As courts in Chile still deal with the ruthlessness of the military dictatorship that controlled the country from the 1970s to the 1990s, the sacrifices of those who fought against it are coming to light as well. The Chilean Building engrossingly goes past testimony of terror, prison, torture, and kidnapping to reveal how the dedicated followers of deposed Socialist President Salvador Allende worked equally hard to protect their children by creating a utopian home away from home where their children could grow up safe and socialist.

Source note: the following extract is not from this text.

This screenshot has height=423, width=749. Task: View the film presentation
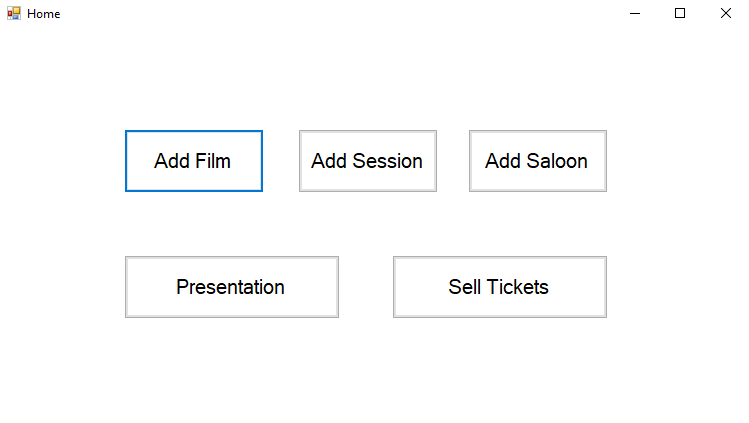(231, 287)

Director Macarena Aguiló knows their story first hand because her parents were activists in the Revolutionary Left Movement (MIR), and she was sent abroad in an unusual exile, first to France, then to Cuba. She interviews her parents and their cohorts about the difficult decision they made in service to the larger cause of political organizing. The children ranged from toddlers to preteens; the director says that she was one of the oldest. She talks to several of the “social siblings” she lived with and the activists who chose to best serve the cause as “social parents” in what they called Project Home.
With funds from supporters in Belgium, 20 adults and 60 children first moved into an old school building outside Paris in 1976, where the kids bunked in dorms and freely roamed a backyard woods. In what seemed like a year-round summer camp, including required letter writing to their parents, their sense of a “magical place” eased the loss of family they were already beginning to forget.
The whole group flew to Havana more than a year later, occupying an apartment building that had earlier been a refuge for Uruguayan exiles. Their neighbors still call it “the Chilean building” and bemusedly recall the unusual sight of male child caregivers: “Your men worked around the house—we envied that!” (And there’s a photo of a man holding a baby bottle to prove it.) Ironically, the comrades organized the kids like soldiers with a regimented schedule for house cleaning, weeding, and carpentry, though one of the “mothers” adds the perspective of the free love atmosphere among the adults when she moves into a guy’s room.
The former “social siblings,” now adults, unbox their diaries and stacks of well-thumbed correspondence that the movement went to great lengths to facilitate to keep the bonds of communication open. Letters were addressed in coded names, laboriously microfilmed, smuggled out of Chile, copied, and hand delivered. The former exiles still grapple with the years of distance, including some discovering much later that they had new siblings back home. However, the home’s emphasis on trying to maintain family ties is striking. Tearful biological parents, including the director’s father, speak for the first time about the years of separation: “You can only rebuild so much. You’ll always be empty.”
Their guardians encouraged the children to express their feelings through the arts. Crediting this nurturing of his talent, Néstor Pérez turns these drawings into lovely animation that capture the children’s eye view of their environment and give the film additional visual variety. His images become particularly poignant, imaginatively illustrating when the caregivers had to tell a child “They killed your daddy.” The whole building seems to cry in the tropical rain.
The youth were happily oblivious that their home schooling lacked academic subjects, like math, until they took placement tests at Cuban schools. Once they started spending their weekdays at a boarding school, their relationship attenuated with their “social parents,” who suffered from acute empty nest syndrome and lack of purpose, an alienation they all now seem to regret. In addition to a lack of clear identification of all the interviewees, their apparent isolation or separation from Cuban society, politics or culture is not explained. Smuggled video tapes were evidently their only source of news about the continuing dire events back home.
While there is much that is similar in the pattern of this story as has been seen in documentaries or based-on-real-lives features about children who grew up in communal environments (on a kibbutz, in wartime hiding, or in hippie squats), these participants thoughtfully and in highly personal terms debate the choices they made. Aguiló’s film is a heartfelt tribute to their commitment.